Tacrolimus

Indications

Tacrolimus is used for: Prophylaxis of rejection in kidney, liver & cardiac graft transplant

Adult Dose

Oral Prophylaxis of rejection in kidney graft transplant Adult: Initially, 0.2-0.3 mg/kg/day in 2 divided doses every 12 hr. Begin oral dose within 24 hr of transplant. Prophylaxis of rejection in liver graft transplant Adult: Initially, 0.1-0.2 mg/kg/day in 2 divided doses every 12 hr. Start treatment 12 hr after transplantation. Fistulising Crohn's disease Adult: 200 mcg/kg/day in 2 divided doses for 10 wk. Prophylaxis of cardiac graft rejection Adult: With or without antibody induction: Starting within 5 days of transplantation but no earlier than 6 hr after transplantation. 75 mcg/kg daily in 2 divided doses. Hepatic impairment: Severe impairment (Child-Pugh score of ?10): Use lower dosages and close monitoring of blood concentrations needed.

Child Dose

Oral Prophylaxis of rejection in liver graft transplant Child: Initially, 0.15-0.20 mg/kg/day in 2 divided doses every 12 hr.
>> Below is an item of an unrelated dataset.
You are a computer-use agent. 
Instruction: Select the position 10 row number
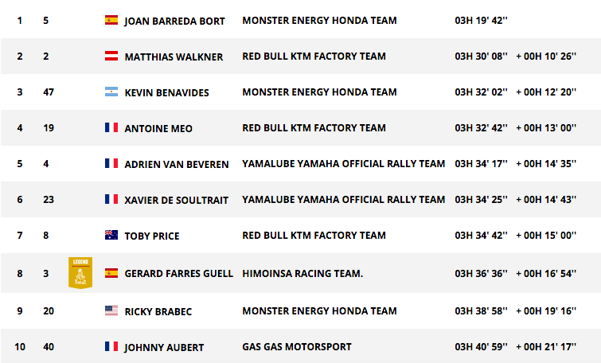coord(20,347)
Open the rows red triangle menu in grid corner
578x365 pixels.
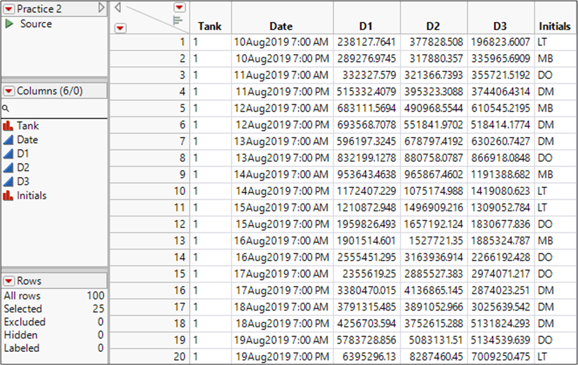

Begin no sooner than 6 hr after transplant.

Renal Dose

Renal impairment: Dose reduction needed.

Administration

Should be taken on an empty stomach. Take on an empty stomach at least 1 hr before or 2-3 hr after meals. Avoid grapefruit & grapefruit juice.

Contra Indications

Hypersensitivity, lactation.

Precautions

Monitoring of blood trough serum concentrations to prevent organ rejection and to reduce drug-related toxicity. Topical: Used with caution on the face or neck, large areas of the body (not >50% of the total BSA), or areas of broken skin. Infections at the treatment site should be cleared prior to therapy. Delay use in patients with unknown cause of lymphadenopathy or acute infectious mononucleosis till resolution. Use in patients with Netherton's syndrome is not recommended. Pregnancy.

Pregnancy-Lactation

Interactions

Increased nephrotoxicity with ciclosporin, aminoglycosides, amphotericin B, cisplatin, NSAIDs, vancomycin, co-trimoxazole, aciclovir, ganciclovir. Increased risk of hyperkalemia with potassium-sparing diuretics. Increased plasma concentrations and toxicity with azole antifungals, calcium-channel blockers, cimetidine, danazol, HIV-protease inhibitors, macrolide antibacterials and metoclopramide. Antacids, rifampin, rifabutin, casofungin, phenytoin, phenobarbital and carbamazepine decrease tacrolimus plasma concentrations. Concurrent admin of sirolimus and tacrolimus decrease levels of both.

Adverse Effects

Side effects of Tacrolimus : Systemic: Tremor, headache, paraesthesias, nausea and diarrhoea, hypertension, blood dyscrasias, leucocytosis, impaired renal function, serum electrolyte disturbances, infectious complications. Mood changes, sleep disturbances, confusion, dizziness, tinnitus, visual disturbances convulsions, alterations in glucose metabolism, ECG changes, tachycardia, myocardial hypertrophy, constipation, dyspepsia and GI haemorrhage; dyspnoea, asthma, pleural effusions; alopoecia, hirsutism, skin rash and pruritus; myalgia, spasm, leg cramps, peripheral oedema, liver dysfunction and coagulation disorders. Topical: Burning, stinging, soreness, pruritus, skin disorders, headache and flu-like symptoms. Increased incidence of malignancy. Potentially Fatal: Nephrotoxicity, neurotoxicity and anaphylactic reaction.

Mechanism of Action

Tacrolimus inhibits T-lymphocyte activation, although the exact mechanism of action unclear. Tacrolimus bind to cytosolic receptors known as immunophilins (i.e., cyclophilin and FK binding protein-12 [FKBP-12], respectively), forming complexes that inhibit the production of cytokines via the calcineurin pathway. Inhibition of calcineurin activity inhibits early activation of T-cells (ie.immunosuppresion results).